This button was given to me by someone who got it from an employee of Morrison’s Cafeteria. It was part of a Morrison’s ad campaign, no idea what year. I share it because it gives me an opportunity to divulge another humiliating childhood experience!
I don’t know what the cafeteria was, but I remember my family going to one in Greenville, South Carolina, when I was around nine–my post-traumatic years after The Most Evil Teacher In The World turned me into a social basket case (thanks, Miss Wills!). I was overwhelmed by the entire process of cafeteria-style dining; having questions hammered at me from the people slapping food onto plates, unable to make my terrified responses heard over the noise. So when it came time to order a meat entree, I pointed at what I thought was some variety of steak. When we arrived at our table and our trays were set in front of us, my mother realized I’d received liver. She was none too nice about it, to tell you the truth, probably exasperated because she knew I’d take one bite and spit it out. But before she could make a big deal out of taking me back and getting me something I’d eat, my father graciously offered to trade meals with me. (Hero!)

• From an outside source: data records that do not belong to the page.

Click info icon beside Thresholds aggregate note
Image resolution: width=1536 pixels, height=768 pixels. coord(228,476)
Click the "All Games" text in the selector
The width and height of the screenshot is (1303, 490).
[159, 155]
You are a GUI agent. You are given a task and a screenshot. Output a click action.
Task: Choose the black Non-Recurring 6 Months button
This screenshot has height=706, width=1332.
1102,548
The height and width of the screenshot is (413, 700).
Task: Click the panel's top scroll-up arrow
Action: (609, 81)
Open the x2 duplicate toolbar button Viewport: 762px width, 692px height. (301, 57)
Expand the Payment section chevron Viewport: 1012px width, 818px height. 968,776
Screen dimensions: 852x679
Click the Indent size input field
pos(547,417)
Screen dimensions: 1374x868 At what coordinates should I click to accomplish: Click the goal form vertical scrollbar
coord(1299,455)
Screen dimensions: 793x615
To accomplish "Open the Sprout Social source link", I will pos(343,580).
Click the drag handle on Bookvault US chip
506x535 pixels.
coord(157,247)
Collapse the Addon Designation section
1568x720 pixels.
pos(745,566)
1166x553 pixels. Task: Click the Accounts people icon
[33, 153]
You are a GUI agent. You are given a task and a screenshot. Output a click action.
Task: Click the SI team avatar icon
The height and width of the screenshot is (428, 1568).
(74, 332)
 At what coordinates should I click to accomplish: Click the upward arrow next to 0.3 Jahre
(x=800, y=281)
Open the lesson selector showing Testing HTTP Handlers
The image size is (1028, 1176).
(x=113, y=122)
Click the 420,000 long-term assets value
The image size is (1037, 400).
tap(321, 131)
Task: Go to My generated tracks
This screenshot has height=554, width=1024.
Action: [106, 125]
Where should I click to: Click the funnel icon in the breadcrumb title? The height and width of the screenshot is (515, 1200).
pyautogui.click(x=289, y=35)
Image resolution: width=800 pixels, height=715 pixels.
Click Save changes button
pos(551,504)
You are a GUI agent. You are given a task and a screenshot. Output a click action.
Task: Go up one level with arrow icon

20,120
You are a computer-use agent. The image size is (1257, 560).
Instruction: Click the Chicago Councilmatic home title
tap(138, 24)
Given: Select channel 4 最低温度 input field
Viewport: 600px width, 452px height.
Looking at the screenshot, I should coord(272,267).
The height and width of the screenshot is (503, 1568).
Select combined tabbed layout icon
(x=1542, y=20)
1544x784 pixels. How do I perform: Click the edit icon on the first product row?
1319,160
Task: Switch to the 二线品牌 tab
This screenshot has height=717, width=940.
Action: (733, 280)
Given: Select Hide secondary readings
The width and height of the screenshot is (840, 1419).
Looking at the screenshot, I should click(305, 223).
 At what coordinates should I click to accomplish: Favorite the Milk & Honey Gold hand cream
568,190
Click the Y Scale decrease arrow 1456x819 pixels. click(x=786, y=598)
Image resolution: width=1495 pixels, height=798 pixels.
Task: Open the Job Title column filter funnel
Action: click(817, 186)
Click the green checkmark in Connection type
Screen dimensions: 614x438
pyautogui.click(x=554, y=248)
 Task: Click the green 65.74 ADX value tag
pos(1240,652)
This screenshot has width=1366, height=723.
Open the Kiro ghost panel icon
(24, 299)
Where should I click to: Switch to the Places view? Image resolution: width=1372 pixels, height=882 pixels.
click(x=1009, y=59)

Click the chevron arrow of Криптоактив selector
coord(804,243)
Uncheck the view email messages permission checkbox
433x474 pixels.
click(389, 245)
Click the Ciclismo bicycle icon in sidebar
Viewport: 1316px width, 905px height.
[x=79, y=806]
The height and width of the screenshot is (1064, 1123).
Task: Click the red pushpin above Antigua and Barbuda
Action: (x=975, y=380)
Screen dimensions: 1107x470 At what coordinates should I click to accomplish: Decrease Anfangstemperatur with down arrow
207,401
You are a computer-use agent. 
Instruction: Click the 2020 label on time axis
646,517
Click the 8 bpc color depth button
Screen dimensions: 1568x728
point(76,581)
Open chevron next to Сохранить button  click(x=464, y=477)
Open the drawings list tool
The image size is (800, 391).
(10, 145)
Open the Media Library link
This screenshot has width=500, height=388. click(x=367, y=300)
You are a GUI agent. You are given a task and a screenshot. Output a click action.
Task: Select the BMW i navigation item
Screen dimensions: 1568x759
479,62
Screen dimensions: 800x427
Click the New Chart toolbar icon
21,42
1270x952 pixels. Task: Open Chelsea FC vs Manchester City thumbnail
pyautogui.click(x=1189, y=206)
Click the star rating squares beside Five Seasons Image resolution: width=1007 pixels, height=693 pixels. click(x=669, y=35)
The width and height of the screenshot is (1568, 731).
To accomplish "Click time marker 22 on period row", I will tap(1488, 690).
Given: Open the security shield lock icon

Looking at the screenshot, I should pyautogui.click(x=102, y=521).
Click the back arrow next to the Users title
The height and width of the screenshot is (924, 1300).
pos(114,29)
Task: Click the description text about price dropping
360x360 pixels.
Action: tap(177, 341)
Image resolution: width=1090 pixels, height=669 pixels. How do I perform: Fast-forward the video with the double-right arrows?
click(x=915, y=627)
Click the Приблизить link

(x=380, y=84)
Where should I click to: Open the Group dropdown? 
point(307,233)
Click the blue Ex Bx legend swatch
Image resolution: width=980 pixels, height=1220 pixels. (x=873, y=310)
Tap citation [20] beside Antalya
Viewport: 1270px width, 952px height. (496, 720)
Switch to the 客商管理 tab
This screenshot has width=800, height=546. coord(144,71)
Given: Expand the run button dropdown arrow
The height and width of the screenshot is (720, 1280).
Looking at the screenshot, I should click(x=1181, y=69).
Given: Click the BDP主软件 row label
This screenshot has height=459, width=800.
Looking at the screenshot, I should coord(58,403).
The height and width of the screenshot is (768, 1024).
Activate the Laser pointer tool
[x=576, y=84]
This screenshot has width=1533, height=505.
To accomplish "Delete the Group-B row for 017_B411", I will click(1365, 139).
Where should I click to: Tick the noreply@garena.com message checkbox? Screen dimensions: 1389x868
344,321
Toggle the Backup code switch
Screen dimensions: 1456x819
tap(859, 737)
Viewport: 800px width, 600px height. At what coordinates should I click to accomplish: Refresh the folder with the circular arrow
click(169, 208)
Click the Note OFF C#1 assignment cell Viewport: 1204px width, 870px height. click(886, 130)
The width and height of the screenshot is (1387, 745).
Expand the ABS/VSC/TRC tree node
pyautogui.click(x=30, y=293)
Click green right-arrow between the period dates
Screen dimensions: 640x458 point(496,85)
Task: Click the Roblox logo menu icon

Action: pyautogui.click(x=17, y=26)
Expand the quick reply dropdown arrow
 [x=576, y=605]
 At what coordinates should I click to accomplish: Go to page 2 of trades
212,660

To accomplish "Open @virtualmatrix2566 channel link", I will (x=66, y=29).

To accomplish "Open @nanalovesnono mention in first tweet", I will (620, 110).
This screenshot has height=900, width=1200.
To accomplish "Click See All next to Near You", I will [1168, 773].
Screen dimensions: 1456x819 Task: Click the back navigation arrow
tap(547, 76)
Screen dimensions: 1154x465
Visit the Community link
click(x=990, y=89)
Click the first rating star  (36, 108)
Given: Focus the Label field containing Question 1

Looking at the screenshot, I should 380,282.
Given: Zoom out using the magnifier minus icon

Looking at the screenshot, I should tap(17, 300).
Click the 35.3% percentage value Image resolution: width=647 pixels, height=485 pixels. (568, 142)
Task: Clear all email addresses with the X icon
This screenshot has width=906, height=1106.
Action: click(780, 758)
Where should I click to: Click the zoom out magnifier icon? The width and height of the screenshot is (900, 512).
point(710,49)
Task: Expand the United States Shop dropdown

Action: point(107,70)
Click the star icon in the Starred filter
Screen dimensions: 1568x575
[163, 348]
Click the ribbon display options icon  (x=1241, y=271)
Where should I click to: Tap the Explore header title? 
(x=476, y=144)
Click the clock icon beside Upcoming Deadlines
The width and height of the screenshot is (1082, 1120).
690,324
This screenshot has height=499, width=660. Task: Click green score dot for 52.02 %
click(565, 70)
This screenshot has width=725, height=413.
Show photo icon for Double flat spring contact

It’s clear this event traumatized me not only because I remember it [number redacted] years later, but because it was almost a decade before I’d agree to enter a cafeteria-style establishment again. In fact, it wasn’t so much that I agreed as that I had no choice. That’s the way food was served in my freshman dorm. I had to get over it or go hungry. A girl can’t live off popcorn and Sunday night pizza or sandwiches from Uncle Andy’s Deli.
Still don’t eat liver, though.
I don’t eat liver, either.
I did buy it once to use as bait when I was training Phoebe in tracking. Made me gag just getting it from the package to the pan to cook up. Like one big blood clot.
Ew–nice image! We gave raw liver to the dogs until we found out too much liver causes muscle tremors in dogs. So they only got little bits of liver occasionally. Chopping liver never bothered me as much as kidneys, though, which….well, their odor was exactly what it should be. I don’t understand how people get past that to eat kidney pie or whatever those dishes are that have kidney in them.